Visual intonation in pronunciation instruction

Clipart: Clker

Clipart: Clker
One of the early inspirations for the EHIEP system, as reported earlier, was my work with deaf students at the university who communicated with American Sign Language (ASL). Sign gestures, along with upper body and facial expressiveness have been researched extensively; I have referred to those studies several times in trying to better understand how ASL behaviors can be effectively exploited in our pronunciation work. I found this 2009 study on "visual intonation"in Israeli Sign Language recently which demonstrates vividly the role of the systematic movement of facial muscles (e.g. raised eyebrows, squints, knitting brows) in conveying prosody, especially as it accompanies pitch change.

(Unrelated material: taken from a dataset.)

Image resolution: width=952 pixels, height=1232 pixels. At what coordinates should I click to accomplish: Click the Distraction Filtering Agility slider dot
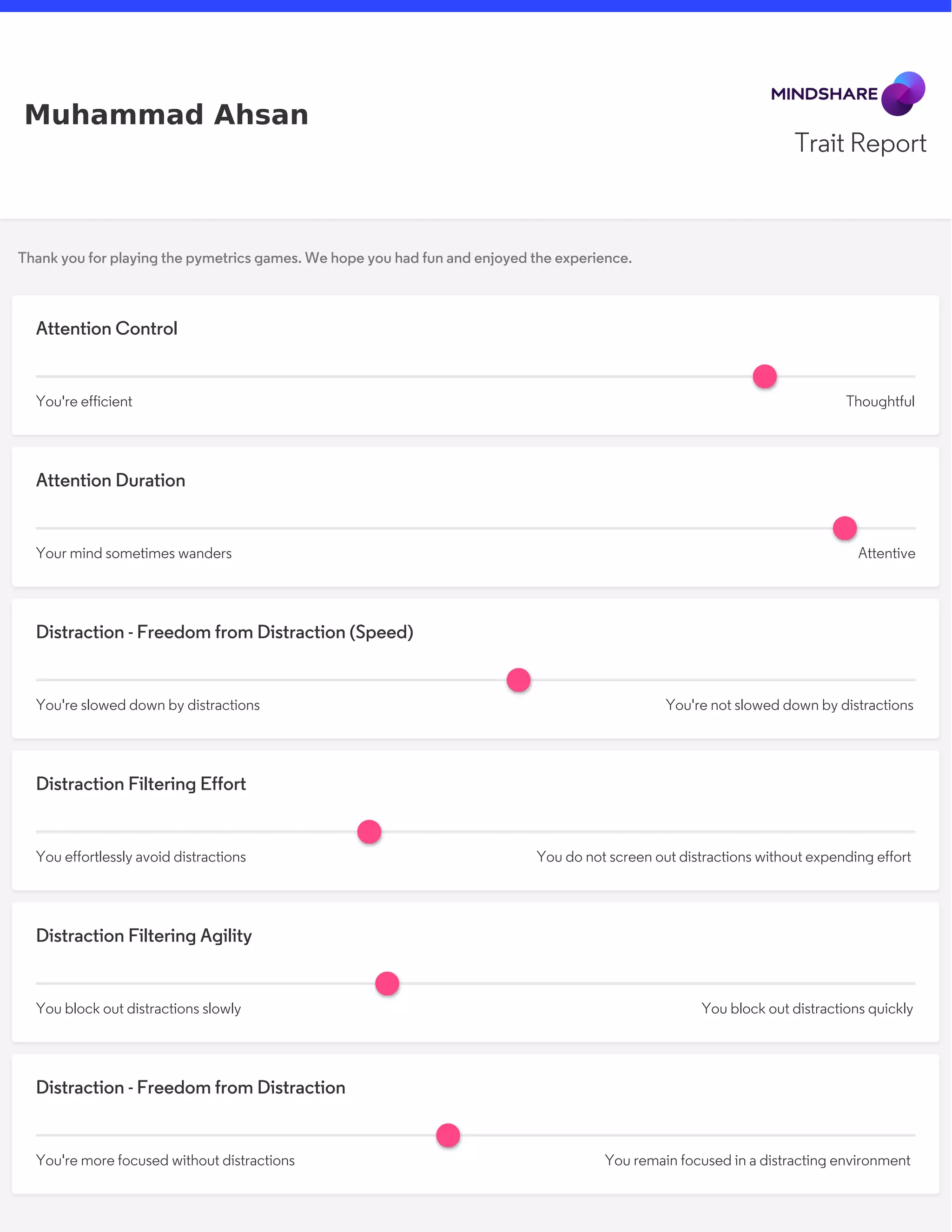tap(387, 983)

The analogous pedagogical movement patterns of EHIEP are designed primarily to help the learner get the felt sense of intonation, where learners' hands and arms move around the visual field to anchor pitch (H, M and L) and pitch change (fall-rise, rise-fall, etc.) However, once a student is able to "repeat" a PMP along with the instructor in articulating a target word or phrase, the "visual intonation" portrayal also serves to communicate to the instructor and student something of accuracy of the pitch or pitch change. In other words, an instructor also uses the visual PMPs in both assessing and providing feedback in class on intonation. Just as in the case of the ISL study, spatial-gesture serves more than just as an analogy for pitch and pitch change--it is potentially a very powerful physical anchor. See what I mean?